Can we fix access to platform data? Europe’s Digital Services Act and the long quest for platform accountability and transparency

Svea Windwehr, Center for User Rights, Gesellschaft für Freiheitsrechte/Society for Civil Rights, Berlin, Germany, svea.windwehr@freiheitsrechte.org
Joschka Selinger, Center for User Rights, Gesellschaft für Freiheitsrechte/ Society for Civil Rights, Berlin, Germany, joschka.selinger@freiheitsrechte.org

PUBLISHED ON: 27 Mar 2024

From negative impacts on teenagers’ mental health to the abuse of data collection for political microtargeting and potentially abetting genocide against the Rohingya: in the past decade, online platforms like Instagram, TikTok and YouTube have been accused of contributing to — in some cases even driving — a host of real-life harms with significant impacts for individuals and communities across the world. Yet even after decades of research, our understanding of platforms’ implications remains limited. Companies tightly control access to their vast amounts of data, leaving researchers dependent on whatever access platforms are willing to provide — which may change at a whim (Keller & Leerssen, 2020). The Digital Services Act (DSA), Europe’s comprehensive new platform law, aims to address this issue by introducing a new right for researchers to access platforms’ data (Nonnecke & Carlton, 2021). But there are still many hurdles to clear before researchers can access platform data. To help enforce this critical aspect of the DSA, we call on researchers to make their voices heard and contribute to the upcoming European Commission’s consultation on Article 40 of the DSA. Now more ever, your input is needed to help deliver on the DSA’s promises.

Data supplied ▸
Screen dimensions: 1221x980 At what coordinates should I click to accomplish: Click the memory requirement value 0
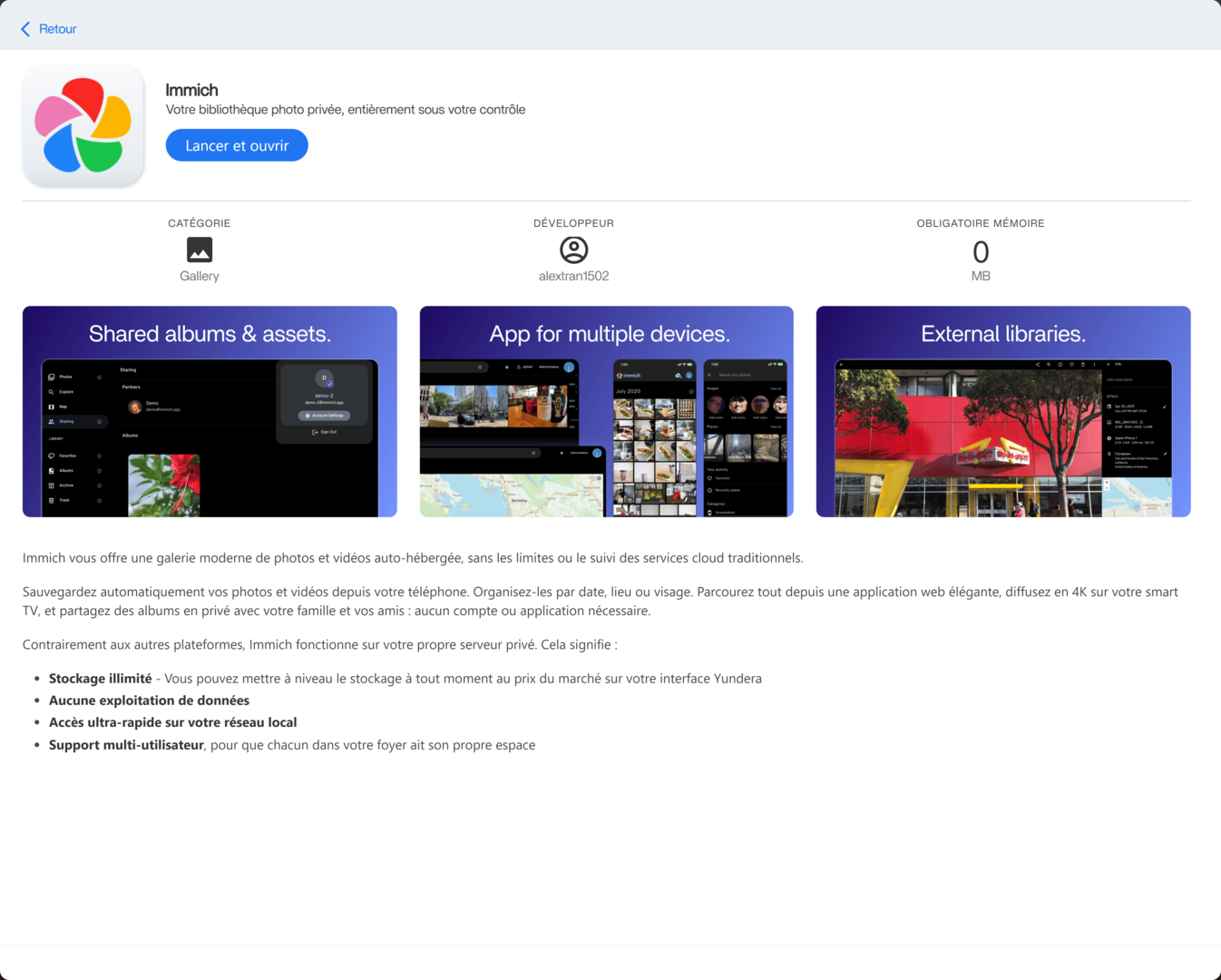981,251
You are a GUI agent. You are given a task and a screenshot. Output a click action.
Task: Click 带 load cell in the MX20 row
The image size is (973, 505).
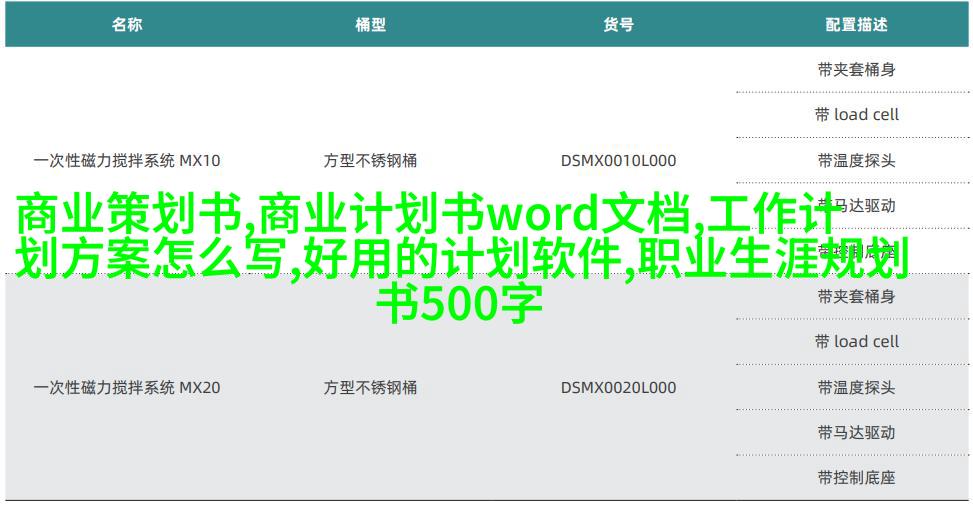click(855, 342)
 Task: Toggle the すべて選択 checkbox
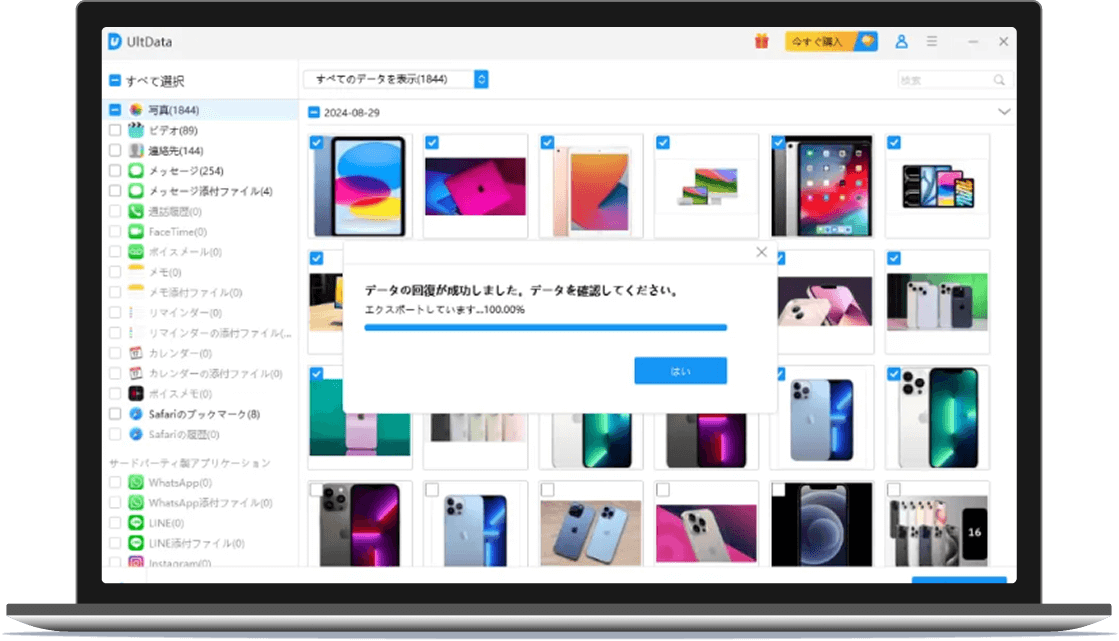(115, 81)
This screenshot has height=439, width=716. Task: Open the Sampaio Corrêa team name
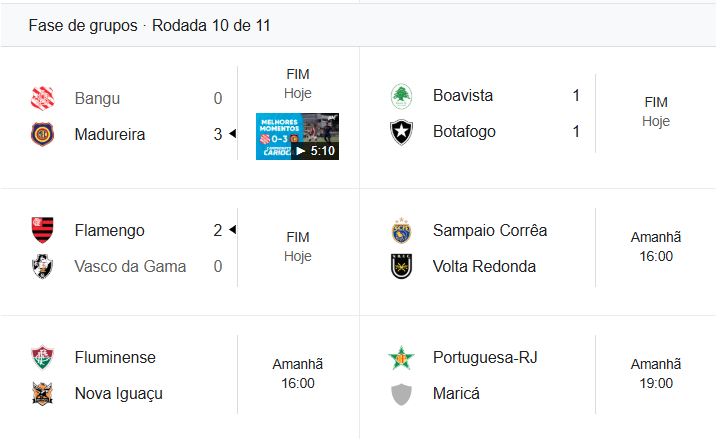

Prompt 1 ▸ Based on the Digital Services Act article, do these statements agree with it? Answer yes or no for each, quoting the deciding words. (a) Platforms give researchers steady, open access to their data. (b) The Digital Services Act gives researchers a new right to access platforms' data. (c) The authors urge researchers to take part in a consultation on Article 40 of the Digital Services Act.
Prompt 2 ▸ On what date was the Digital Services Act article published?
Prompt 3 ▸ Proceed with the Digital Services Act article, picking up after its final sentence.
The material has no connection to the Digital Services Act article.

Exercise answer 1 ▸
(a) No: "Companies tightly control access to their vast amounts of data, leaving researchers dependent on whatever access platforms are willing to provide — which may change at a whim"
(b) Yes: "by introducing a new right for researchers to access platforms’ data"
(c) Yes: "we call on researchers to make their voices heard and contribute to the upcoming European Commission’s consultation on Article 40 of the DSA"

Exercise answer 2 ▸ 27 Mar 2024.

Exercise answer 3 ▸
Locked out: Restrictions to platform data

The DSA comes at a crucial time, as access to platform data has drastically deteriorated over the past years. Just a few months after Elon Musk’s takeover of Twitter/ X, access to Twitter’s API was drastically tightened. Previously, Twitter’s generous, unbureaucratic and, most importantly, free, access to research data had made it a treasure trove for scholars studying online harms like disinformation or hate speech. This not only contributed to significant research on Twitter’s impact on the spread of false information, for instance, but even resulted in an overrepresentation of Twitter data in social media research: for a moment in time, it seemed like Twitter was the internet.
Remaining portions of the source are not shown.